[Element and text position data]
---

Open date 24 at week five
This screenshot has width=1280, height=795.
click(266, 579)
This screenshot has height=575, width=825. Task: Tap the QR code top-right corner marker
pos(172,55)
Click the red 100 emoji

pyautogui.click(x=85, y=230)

---

Given problem
Convert the lines of the items, from the one containing "This screenshot has height=575, width=825." through the end of the items, into a JSON list of strings with one string per line and blank lines omitted.

The answer
[
  "This screenshot has height=575, width=825. Task: Tap the QR code top-right corner marker",
  "pos(172,55)",
  "Click the red 100 emoji",
  "pyautogui.click(x=85, y=230)"
]